Records from a collection
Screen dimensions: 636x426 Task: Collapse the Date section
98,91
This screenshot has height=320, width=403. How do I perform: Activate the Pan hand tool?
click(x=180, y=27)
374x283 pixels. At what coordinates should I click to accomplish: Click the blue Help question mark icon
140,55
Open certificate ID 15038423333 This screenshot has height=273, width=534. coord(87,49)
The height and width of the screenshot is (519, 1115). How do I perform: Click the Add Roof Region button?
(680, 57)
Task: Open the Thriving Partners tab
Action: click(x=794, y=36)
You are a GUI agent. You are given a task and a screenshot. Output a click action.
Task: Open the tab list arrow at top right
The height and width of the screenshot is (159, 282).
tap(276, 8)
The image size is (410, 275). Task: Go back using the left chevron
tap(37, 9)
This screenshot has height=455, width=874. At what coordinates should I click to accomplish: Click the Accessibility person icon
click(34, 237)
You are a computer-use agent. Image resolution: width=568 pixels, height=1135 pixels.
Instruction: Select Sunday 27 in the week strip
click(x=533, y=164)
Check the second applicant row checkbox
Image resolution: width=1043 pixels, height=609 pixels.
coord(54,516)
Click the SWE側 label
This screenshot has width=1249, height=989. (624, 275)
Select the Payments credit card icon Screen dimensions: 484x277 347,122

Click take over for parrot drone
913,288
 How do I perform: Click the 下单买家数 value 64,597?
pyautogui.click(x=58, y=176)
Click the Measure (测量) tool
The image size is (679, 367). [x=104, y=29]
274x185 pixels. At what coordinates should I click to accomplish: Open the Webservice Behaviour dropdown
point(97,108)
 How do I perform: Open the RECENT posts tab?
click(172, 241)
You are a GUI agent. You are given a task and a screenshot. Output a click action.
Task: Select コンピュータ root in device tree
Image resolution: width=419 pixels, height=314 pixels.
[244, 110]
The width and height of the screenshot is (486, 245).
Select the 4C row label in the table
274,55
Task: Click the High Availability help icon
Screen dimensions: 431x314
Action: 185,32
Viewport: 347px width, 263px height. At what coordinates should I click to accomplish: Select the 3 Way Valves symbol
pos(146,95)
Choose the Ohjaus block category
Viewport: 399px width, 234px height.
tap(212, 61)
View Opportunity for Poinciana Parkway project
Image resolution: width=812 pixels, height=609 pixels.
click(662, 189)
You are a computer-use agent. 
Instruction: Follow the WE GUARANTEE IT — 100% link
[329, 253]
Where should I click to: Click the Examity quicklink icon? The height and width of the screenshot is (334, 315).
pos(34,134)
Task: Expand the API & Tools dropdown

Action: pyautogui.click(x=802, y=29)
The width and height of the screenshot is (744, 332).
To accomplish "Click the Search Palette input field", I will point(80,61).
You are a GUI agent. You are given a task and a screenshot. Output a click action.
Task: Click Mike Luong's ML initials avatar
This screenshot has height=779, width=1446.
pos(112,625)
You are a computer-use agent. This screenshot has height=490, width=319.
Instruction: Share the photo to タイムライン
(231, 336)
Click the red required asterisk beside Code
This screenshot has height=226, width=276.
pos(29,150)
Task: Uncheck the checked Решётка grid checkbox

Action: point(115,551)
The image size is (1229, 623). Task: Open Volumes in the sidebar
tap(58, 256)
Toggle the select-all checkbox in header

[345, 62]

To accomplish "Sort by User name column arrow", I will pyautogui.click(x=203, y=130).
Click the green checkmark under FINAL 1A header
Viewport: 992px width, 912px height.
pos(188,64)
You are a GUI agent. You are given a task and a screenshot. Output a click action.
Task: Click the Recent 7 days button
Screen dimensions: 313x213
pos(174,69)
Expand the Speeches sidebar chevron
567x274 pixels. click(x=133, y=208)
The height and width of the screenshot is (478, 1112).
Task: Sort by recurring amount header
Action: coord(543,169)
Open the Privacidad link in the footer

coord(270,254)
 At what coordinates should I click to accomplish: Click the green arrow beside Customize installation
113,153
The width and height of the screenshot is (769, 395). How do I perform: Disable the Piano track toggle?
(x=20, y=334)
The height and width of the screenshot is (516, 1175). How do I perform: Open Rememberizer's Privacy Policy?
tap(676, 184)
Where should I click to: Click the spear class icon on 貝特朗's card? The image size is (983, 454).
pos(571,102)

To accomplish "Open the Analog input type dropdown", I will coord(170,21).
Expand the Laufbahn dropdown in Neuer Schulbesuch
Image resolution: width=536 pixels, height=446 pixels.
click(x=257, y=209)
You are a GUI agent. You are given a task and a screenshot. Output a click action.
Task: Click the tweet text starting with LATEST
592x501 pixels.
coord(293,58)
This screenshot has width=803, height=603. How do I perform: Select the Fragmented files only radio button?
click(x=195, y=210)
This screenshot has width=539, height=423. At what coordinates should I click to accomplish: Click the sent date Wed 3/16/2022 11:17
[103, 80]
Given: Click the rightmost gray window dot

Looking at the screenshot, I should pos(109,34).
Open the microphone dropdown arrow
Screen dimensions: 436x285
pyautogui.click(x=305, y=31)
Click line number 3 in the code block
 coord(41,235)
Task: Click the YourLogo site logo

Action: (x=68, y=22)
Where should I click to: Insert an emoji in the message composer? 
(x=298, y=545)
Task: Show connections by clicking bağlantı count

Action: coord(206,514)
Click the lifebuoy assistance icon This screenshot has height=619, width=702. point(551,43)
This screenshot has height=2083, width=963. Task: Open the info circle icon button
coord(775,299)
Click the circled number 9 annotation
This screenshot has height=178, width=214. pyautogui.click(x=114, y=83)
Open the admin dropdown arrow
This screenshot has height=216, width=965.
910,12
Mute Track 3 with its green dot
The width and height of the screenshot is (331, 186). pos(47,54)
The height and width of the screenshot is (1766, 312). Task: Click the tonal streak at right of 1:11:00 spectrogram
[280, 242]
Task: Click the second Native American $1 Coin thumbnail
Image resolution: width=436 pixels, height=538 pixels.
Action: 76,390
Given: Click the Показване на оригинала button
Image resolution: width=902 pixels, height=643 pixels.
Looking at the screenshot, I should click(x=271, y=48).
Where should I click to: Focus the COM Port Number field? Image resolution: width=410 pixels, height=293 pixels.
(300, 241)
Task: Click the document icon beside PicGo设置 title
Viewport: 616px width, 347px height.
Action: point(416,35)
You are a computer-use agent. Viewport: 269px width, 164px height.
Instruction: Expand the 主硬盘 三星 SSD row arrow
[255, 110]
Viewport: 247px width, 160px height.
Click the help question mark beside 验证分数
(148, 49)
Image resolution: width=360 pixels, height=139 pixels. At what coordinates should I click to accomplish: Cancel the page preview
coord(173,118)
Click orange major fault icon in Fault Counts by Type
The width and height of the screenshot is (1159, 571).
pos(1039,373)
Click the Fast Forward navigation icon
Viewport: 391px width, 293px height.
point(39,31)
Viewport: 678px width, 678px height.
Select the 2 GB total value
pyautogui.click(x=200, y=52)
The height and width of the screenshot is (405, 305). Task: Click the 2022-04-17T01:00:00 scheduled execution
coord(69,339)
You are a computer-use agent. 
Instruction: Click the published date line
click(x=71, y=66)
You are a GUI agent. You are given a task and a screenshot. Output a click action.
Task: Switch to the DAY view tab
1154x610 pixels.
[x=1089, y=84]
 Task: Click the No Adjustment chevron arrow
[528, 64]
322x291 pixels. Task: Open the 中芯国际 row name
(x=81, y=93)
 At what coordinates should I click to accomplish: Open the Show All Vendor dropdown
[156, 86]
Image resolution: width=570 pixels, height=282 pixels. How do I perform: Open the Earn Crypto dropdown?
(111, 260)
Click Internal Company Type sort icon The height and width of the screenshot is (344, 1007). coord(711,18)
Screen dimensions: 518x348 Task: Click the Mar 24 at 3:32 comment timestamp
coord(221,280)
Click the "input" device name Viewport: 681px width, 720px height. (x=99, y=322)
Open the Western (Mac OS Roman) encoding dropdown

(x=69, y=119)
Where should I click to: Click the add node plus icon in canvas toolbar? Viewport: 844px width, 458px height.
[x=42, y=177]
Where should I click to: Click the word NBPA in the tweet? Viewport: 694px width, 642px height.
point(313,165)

HOW TO COMPLETE THIS TASK
Write out exactly those lines of the records above that lie from the one with "1154x610 pixels." through the last line, including both.

EXPECTED ANSWER
1154x610 pixels.
[x=1089, y=84]
 Task: Click the No Adjustment chevron arrow
[528, 64]
322x291 pixels. Task: Open the 中芯国际 row name
(x=81, y=93)
 At what coordinates should I click to accomplish: Open the Show All Vendor dropdown
[156, 86]
Image resolution: width=570 pixels, height=282 pixels. How do I perform: Open the Earn Crypto dropdown?
(111, 260)
Click Internal Company Type sort icon The height and width of the screenshot is (344, 1007). coord(711,18)
Screen dimensions: 518x348 Task: Click the Mar 24 at 3:32 comment timestamp
coord(221,280)
Click the "input" device name Viewport: 681px width, 720px height. (x=99, y=322)
Open the Western (Mac OS Roman) encoding dropdown

(x=69, y=119)
Where should I click to: Click the add node plus icon in canvas toolbar? Viewport: 844px width, 458px height.
[x=42, y=177]
Where should I click to: Click the word NBPA in the tweet? Viewport: 694px width, 642px height.
point(313,165)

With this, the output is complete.